Showing posts with label classic. Show all posts
Showing posts with label classic. Show all posts

Friday, 31 October 2008

Happy Hallowe'en - it's Dracula

Dracula, by Bram Stoker

This immortality 
Is tombed in airless parlours.
And his blood is dust.

It's Hallowe'en today. In celebration, droves of children will be dressed as undead revenants and go from door to door demanding processed sugar from householders at knifepoint.

(Forgive me my paranoia, I'm going to a fancy dress party in Brixton this evening. I'm planning on going as a stab victim in the hope that if the party is crashed, I can play dead in the hope that the marauders will think I've already been 'taken care' of.)

And since it is the 'Day of the Dead', what other book can we microblog other than, Dracula. The novel, written by Henry Irving's (the Laurence Olivier of his day) agent, Bram Stoker that has spawned an entire genre of gothic fiction that wraps bloodsucking around the familiar themes of sex and death.

Such a pity it's a bit shit.

Dracula's a loaded term now. Most readers come to it (or him, as the 'Count' as a character is a cultural colossus far bigger than the actual book) through its depiction in films, TV series, computer games or even Sesame Street. All of which piques the anticipation of a first-time reader. "This must be a classic. This is where it began."

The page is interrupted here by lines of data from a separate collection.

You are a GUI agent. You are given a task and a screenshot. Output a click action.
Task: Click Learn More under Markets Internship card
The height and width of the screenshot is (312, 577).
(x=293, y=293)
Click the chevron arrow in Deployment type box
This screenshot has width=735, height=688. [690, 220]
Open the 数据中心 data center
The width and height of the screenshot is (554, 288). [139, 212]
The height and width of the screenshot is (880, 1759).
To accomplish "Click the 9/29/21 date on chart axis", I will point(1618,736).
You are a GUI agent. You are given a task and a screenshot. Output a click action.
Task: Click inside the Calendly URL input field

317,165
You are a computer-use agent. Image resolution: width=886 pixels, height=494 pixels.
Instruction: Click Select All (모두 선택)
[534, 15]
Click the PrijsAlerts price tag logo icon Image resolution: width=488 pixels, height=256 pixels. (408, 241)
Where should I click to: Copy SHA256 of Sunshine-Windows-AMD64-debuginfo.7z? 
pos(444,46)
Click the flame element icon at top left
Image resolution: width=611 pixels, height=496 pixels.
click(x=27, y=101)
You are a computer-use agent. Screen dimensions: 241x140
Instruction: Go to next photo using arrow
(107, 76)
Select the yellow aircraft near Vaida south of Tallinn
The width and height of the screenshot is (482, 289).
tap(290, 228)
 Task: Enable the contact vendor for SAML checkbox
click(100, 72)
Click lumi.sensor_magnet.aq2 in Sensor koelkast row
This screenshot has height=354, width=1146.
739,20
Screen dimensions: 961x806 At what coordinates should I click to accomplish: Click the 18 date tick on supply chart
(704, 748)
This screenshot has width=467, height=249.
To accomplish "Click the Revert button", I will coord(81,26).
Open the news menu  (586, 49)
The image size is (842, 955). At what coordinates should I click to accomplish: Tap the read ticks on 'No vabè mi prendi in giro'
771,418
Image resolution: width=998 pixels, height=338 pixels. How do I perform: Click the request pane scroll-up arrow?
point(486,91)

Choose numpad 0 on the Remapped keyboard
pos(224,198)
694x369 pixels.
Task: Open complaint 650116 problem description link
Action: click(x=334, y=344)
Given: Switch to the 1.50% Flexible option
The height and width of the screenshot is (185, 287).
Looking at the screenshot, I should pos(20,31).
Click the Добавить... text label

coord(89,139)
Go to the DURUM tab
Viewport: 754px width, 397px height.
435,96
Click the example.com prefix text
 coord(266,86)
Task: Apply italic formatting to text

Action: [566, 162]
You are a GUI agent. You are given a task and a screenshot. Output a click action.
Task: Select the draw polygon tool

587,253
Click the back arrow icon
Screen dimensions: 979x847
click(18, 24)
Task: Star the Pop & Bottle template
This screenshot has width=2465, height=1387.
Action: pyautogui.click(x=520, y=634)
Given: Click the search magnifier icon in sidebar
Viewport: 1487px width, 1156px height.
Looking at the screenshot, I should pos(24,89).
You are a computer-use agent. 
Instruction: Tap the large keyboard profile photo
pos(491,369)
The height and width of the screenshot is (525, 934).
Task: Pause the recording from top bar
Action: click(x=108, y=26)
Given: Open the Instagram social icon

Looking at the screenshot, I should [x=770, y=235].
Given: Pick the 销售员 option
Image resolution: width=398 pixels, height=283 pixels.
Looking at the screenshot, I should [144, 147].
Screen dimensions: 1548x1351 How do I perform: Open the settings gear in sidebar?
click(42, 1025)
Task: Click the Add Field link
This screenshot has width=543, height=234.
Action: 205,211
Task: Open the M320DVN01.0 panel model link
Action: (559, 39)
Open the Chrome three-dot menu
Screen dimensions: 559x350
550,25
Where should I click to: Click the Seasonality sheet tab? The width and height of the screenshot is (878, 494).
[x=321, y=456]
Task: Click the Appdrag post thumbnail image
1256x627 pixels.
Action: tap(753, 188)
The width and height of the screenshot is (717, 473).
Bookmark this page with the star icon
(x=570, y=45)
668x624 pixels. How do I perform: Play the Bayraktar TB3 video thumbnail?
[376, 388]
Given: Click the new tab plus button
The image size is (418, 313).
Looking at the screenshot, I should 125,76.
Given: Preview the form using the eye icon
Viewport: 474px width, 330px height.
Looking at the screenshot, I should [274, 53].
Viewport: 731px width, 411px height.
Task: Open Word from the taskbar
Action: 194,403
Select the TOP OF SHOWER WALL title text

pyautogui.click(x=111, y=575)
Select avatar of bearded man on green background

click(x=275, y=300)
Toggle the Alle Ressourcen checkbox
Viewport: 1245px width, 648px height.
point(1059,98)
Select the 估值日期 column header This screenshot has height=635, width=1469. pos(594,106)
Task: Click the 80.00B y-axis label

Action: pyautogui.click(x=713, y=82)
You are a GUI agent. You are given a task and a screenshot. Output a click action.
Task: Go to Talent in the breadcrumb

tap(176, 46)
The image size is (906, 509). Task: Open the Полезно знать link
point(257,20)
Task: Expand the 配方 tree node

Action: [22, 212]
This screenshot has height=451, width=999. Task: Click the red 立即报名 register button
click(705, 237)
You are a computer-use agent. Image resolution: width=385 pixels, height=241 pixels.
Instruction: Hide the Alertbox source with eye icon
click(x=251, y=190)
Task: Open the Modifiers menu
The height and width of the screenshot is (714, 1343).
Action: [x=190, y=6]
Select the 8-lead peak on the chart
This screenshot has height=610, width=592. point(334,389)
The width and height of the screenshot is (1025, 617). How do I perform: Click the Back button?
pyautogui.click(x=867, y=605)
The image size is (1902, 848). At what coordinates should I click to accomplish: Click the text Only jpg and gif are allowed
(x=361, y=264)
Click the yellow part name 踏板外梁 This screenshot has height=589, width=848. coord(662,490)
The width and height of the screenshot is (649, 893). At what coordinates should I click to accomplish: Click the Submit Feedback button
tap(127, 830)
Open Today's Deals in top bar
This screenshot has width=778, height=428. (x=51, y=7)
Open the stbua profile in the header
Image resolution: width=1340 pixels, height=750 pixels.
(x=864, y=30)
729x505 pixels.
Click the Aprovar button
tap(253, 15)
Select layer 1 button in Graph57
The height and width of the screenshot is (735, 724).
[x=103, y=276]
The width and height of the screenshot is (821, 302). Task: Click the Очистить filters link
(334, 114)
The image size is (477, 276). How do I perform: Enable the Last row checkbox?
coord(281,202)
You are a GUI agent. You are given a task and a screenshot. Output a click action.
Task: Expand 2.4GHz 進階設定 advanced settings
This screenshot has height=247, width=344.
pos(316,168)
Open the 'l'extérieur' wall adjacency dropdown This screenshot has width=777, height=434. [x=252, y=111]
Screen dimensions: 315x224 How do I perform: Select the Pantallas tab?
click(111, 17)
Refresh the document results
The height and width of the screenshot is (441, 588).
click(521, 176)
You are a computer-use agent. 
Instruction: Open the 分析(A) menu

Instead we are served up a second-rate epistolary novel with muddled themes, leaden prose and a titanic villain pushed to the sidelines of the action by cackhanded use of form. It's also hilarious to read from a feminist perspective: libertine bloodsucking lesbians, pretty girls turned to sensuous revenants, and the 'anti-feminist' heroine saved by her own stiffnecked piousness.

No wonder Francis Ford Coppola felt compelled to sex it up in his own interpretation of the book, which sadly suffered from a cast of 'mortals' whose acting styles seem a little bit undead anyway. Keanu Reeves, Winona Ryder and Sadie Frost anyone?

So, bringing Hallowe'en week to a close, here's one of the best creepy-themed novelty songs of all time. The Monster Mash.


Wednesday, 29 October 2008

The Lady is a Vamp

Carmilla - Joseph Sheridan Le Fanu

Her lusciousness
Is dust, but does Carmilla’s
Light step haunt the stair?

Predating Dracula by a good twenty years, Carmilla is a vampire novella with a titular vamp and a fine line in stifled, bosom heaving Victorian eroticism. It's also a much better novel than its more famous successor (which is being microblogged tomorrow), evoking the quasi-erotic relationship between vampire and victim through prose that is neither lumpen nor leaden.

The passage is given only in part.